We have attempted to have more "play dates" lately--you know, between whatever virus of the week we've managed to eradicate from Spencer's body. And, I have really enjoyed them. Spencer, not so much. I've been amazed at how opposed he is to settling in to play when there are other people around that he doesn't know very well. He acts totally different than when we have family over. It surprises me that he is like this, but I think it's a little big of his daddy's personality. Also, he doesn't care for the other kids touching his toys--and that's totally normal. Thirdly, I'm not sure he knows what to do with me focusing on other adults and attempting to not focus on him. And finally, I think he's really peeved when the other adults aren't focusing solely on him (but instead on their own children). Needless to say, we have to do this more, both for my enjoyment and his potential enjoyment. And we will. I just hope he hurries up and enjoys it! He doesn't shy away from social play in general. He loves it when we go to someone else's house. He just gets a little "maverick-y" on his own turf. Update: as of this morning we had a very successful play date! I only invited one mommy and her two little ones, and I think that might be key with Spencer. I was very relieved to know that I can now cross"sociopathic tendencies with visitors" off of my list of things to worry about.

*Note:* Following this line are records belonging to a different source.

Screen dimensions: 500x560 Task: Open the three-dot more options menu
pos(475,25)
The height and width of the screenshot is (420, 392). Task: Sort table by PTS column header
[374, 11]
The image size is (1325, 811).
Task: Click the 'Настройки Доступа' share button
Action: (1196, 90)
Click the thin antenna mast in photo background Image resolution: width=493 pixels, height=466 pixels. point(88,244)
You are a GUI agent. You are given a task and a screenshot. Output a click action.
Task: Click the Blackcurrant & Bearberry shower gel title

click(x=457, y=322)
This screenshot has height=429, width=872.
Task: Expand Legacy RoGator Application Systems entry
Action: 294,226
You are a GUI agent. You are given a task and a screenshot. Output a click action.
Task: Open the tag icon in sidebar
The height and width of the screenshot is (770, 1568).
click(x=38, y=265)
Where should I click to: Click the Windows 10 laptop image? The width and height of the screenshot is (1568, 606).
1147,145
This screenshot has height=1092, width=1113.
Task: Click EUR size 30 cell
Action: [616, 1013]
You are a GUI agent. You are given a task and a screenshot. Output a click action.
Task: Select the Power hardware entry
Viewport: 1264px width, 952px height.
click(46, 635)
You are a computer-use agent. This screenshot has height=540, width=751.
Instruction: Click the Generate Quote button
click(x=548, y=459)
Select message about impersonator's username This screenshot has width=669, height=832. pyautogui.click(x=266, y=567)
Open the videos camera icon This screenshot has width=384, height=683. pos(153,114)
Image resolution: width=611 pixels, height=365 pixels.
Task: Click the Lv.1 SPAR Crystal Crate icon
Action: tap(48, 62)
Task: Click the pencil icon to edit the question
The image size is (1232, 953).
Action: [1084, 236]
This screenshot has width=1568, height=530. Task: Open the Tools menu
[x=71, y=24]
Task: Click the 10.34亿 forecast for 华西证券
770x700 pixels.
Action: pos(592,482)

One of Spencer's beloved movies has actors and animals in it (as opposed to cartoon characters). At one point, Mary and her little lamb take center stage. As Spencer was watching this at my parents' house the other night, he immediately jumped up and (in his own way) called Angel, their bichon. He wanted Angel to come sit by him so he could pat her like Mary was patting her lamb on tv. After all, Angel does bear a striking resemblance to a little lamb (at least in to a 1 year old), and we all had a good laugh.
Spencer's aunt Hillary was generous enough to give him some croutons off of her salad last night at dinner. However, after a few uneventful bites, Spencer thought he'd challenge himself by attempting to stick the whole thing in his mouth (this was a very over-sized crouton from a restaurant--I'm not as over-protective as I may be sounding at this point). When he tried to consume it with little success, I assisted him in taking it out of his mouth. He showed no appreciation for this act of precaution. Then, I broke it into a couple of pieces, while he screamed at me and started turning purple, all the while keeping my cool and telling him what was going on. Then, since his mouth was wide open from screaming, I stuck one of the smaller pieces in there, to encourage him to move on from his disappointment and enjoy the savory crouton. This was seen as an act of aggression. If we hadn't been in public, I would have left it at that. Children can sense your desperate desire for them to stop screaming themselves blue in the face. He was motioning for Hillary's salad, and we handed him a (smaller) whole crouton. He IMMEDIATELY shut it off, popped it in his mouth, and went on with dinner. I looked up to see both of my parents making very little effort to hide their uncontrollable laughter. This story is really only funny if it is not your responsibility to teach this child alternate ways of dealing with these horribly frustrating life events.